Lors de l'assemblée générale du 20 mai 2021, organisée exclusivement par vote par correspondance, sont présents et représentés 65 copropriétaires représentant 7234/10000èmes, 21 copropriétaires représentant 2766/10000èmes n'ont pas retourné leur bulletin de vote et sont donc absents.
Installation de la fibre optique - Majorité simple
S'abstiennent : 1756/10000èmes, Votent «POUR» : 2826/10000èmes, Votent «CONTRE» : 2652/10000èmes.
Les votes POUR étant supérieurs aux CONTRE, la décision est adoptée.

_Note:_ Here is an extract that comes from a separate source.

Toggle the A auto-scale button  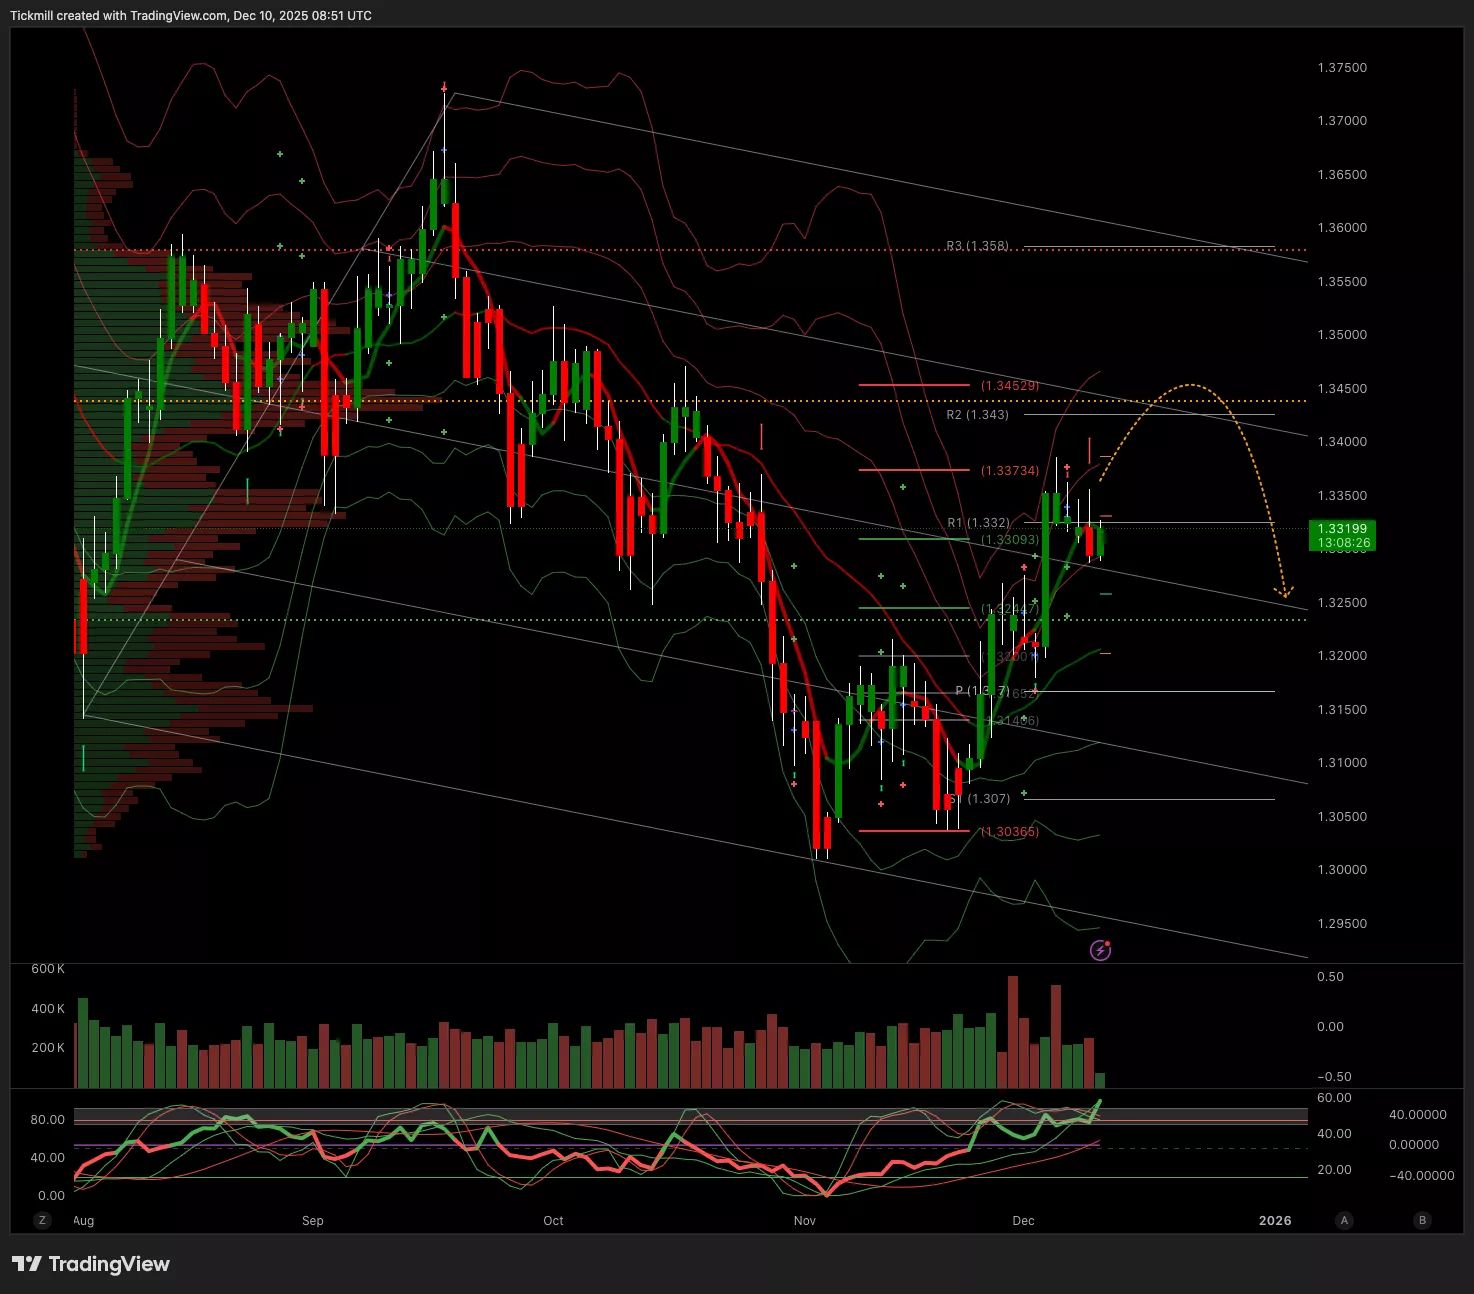(x=1344, y=1220)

Cela montre qu'avec seulement 28,26 % des millièmes, la résolution est adoptée.
Couverture du parking extérieur – Majorité absolue
Votent POUR : 3506/10000èmes, Votent CONTRE : 2280/10000èmes, Abstentions : 1448/10000èmes
Majorité requise [10000 : 2] + 1 = 5001
Les votes POUR ayant recueillis 3506/10000èmes, la décision est rejetée.
La passerelle vers la majorité simple s'applique puisque le projet a recueilli plus du tiers des voix, un second vote à la majorité simple doit avoir lieu (est calculé en l'espèce sur la base des votes par correspondance).
La résolution est adoptée, les votes POUR étant supérieurs aux CONTRE.
Achat d'un lot privatif pour créer une salle commune - Double majorité
46 copropriétaires représentant 4948/10000 votent POUR. 17 copropriétaires représentant 1854/10000 votent CONTRE. 21 copropriétaires représentant 2766/10000 sont absents.
2 copropriétaires représentant 432/10000 s'abstiennent.
Majorité requise [86 : 2] + 1 = 44 copropriétaires réunissant 6667/10000.
Les votes POUR ayant recueilli la majorité des copropriétaires en nombre mais ne représentant pas les 2/3 des voix, la décision est rejetée.
Elle fait l'objet d'un second vote à la majorité absolue car le projet a recueilli l'approbation de la moitié des copropriétaires représentant le tiers des voix.
Les voix POUR n'ayant recueilli que 4948/10000, la résolution est rejetée car la majorité requise est de 5001/10000.
Les passerelles vers un second vote
Passerelle majorité absolue / majorité simple - article 25-1 loi 1965
La passerelle de la majorité absolue vers la majorité simple a été profondément remaniée par l'ordonnance de 2019 précitée.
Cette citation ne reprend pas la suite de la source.